Antoine Audo and other Syrians are entering their third winter since civil war began. If heating fuel can get any scarcer, it has. If bread can be any more expensive, it is. If bombing can sound any more frighteningly unending, it does.

Last year at this time WORLD chose Audo, the Chaldean bishop of Aleppo, as its Daniel of the Year. Audo is a lifelong resident of Aleppo, Syria’s second-largest city. As a bishop of 25 (now 26) years, he is one of the longest-serving leaders in the church in Syria, and in the Arab world. We selected him because he represented the “long-suffering, not-going-anywhere Christians” of the Middle East, ready to stand with their Christian and Muslim neighbors amid the devastation, to extend a hand of charity and a word of truth no matter the cost.

One year later Audo still is standing. His church numbers have dwindled, as more have fled to other places of refuge or been killed. At the same time, the church is feeding more than double the number it was a year ago—3,000 families a month in 2013 and now 7,000 families, he told me by phone.

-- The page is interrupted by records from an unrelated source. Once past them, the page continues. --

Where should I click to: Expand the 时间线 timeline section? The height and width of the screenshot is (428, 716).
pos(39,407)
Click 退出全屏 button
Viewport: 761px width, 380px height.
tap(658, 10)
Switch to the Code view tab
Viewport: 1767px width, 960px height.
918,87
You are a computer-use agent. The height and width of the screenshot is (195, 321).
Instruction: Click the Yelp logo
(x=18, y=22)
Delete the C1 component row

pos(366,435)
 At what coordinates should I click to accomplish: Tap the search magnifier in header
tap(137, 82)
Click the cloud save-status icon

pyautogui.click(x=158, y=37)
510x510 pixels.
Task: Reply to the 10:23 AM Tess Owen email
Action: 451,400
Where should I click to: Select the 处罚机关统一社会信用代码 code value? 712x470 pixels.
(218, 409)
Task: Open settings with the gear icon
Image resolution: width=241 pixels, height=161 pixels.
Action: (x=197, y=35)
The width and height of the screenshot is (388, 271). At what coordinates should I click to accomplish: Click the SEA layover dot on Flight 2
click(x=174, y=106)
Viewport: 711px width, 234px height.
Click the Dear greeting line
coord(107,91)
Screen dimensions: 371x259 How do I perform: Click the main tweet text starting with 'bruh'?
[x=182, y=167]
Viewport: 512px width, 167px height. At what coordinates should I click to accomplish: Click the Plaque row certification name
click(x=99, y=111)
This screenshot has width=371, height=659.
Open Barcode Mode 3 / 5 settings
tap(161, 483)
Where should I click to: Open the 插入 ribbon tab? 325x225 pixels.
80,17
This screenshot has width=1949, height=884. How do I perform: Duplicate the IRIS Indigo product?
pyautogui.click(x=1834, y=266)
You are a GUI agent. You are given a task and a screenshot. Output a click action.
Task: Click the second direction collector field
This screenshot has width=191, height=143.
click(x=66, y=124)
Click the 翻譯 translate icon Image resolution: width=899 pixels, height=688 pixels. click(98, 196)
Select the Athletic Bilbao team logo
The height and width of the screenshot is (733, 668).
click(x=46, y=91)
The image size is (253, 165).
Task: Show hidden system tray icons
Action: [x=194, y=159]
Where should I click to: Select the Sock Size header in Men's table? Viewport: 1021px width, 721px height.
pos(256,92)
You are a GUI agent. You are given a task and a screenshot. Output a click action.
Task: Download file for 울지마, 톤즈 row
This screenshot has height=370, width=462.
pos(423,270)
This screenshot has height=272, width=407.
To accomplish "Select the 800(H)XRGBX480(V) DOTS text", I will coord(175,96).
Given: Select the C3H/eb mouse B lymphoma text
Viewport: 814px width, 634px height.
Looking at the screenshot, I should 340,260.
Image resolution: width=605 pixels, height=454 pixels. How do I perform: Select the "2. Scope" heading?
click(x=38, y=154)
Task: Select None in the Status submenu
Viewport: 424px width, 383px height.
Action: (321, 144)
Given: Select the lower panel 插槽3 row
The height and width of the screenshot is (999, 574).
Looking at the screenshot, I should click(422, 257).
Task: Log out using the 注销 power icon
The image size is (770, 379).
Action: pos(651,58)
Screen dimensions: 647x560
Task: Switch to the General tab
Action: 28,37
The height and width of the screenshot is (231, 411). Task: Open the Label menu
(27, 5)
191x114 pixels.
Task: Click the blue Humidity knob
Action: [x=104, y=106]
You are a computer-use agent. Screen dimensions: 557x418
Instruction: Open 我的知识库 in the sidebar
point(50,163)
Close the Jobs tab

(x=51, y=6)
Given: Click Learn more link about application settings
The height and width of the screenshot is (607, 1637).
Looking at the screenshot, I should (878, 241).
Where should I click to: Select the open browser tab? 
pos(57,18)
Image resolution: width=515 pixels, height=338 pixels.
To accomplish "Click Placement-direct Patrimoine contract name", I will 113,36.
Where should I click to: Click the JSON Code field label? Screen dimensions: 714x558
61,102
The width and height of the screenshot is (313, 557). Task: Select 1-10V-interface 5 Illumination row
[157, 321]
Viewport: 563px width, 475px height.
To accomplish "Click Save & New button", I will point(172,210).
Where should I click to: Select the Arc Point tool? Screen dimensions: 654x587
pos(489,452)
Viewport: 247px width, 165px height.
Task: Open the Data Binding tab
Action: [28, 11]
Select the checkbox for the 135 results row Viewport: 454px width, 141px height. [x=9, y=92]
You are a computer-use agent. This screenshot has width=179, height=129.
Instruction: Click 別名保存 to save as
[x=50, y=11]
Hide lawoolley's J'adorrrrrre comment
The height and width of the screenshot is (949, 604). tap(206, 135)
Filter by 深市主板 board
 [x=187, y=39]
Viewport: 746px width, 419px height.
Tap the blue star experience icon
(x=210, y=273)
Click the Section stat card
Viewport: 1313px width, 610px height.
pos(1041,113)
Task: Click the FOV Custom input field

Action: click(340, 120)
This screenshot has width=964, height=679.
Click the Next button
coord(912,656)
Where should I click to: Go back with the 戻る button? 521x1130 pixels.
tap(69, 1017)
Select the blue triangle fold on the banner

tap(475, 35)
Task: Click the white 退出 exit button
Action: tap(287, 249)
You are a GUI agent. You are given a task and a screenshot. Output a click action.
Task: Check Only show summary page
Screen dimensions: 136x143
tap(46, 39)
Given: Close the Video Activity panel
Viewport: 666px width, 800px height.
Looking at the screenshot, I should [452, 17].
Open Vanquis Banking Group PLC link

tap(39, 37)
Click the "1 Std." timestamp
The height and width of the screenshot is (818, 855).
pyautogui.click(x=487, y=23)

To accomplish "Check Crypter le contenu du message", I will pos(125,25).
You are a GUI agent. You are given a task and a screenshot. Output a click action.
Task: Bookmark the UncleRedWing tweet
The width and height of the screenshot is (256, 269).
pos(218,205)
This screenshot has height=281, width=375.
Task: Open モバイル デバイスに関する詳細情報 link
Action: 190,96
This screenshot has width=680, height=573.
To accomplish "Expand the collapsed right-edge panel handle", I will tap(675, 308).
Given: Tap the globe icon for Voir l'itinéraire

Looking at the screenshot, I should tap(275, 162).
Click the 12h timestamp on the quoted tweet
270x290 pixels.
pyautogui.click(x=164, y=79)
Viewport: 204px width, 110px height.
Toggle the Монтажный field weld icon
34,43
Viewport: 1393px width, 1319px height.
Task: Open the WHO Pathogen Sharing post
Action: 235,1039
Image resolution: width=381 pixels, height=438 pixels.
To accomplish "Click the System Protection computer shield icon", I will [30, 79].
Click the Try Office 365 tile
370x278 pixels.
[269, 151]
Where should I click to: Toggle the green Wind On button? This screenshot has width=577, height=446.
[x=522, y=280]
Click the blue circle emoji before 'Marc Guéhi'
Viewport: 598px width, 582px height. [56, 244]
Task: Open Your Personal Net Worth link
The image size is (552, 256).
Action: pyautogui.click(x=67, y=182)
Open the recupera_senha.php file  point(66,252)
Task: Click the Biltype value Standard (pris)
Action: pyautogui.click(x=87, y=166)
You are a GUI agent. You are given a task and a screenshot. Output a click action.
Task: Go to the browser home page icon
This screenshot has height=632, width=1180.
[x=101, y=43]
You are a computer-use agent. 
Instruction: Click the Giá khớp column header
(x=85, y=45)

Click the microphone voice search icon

“It’s not easy,” he said, “but we do our best.”

Poverty is one of the biggest challenges in 2014. “Everybody became poor in Aleppo with war,” Audo said. Once an industrial heartland, the city’s unemployment rate is 80 percent. “We have even doctors and engineers asking for baskets of food,” he told me.

With the June sweep of ISIS into Iraq, more international attention has focused on fighting the terrorist group, but less on ending the civil war in Syria. Headline-grabbing beheadings in Iraq overshadow the daily atrocities of war in Syria, where ISIS has beheaded dozens, along with confiscating church and residential property and imposing draconian Sharia law in villages not far from Aleppo.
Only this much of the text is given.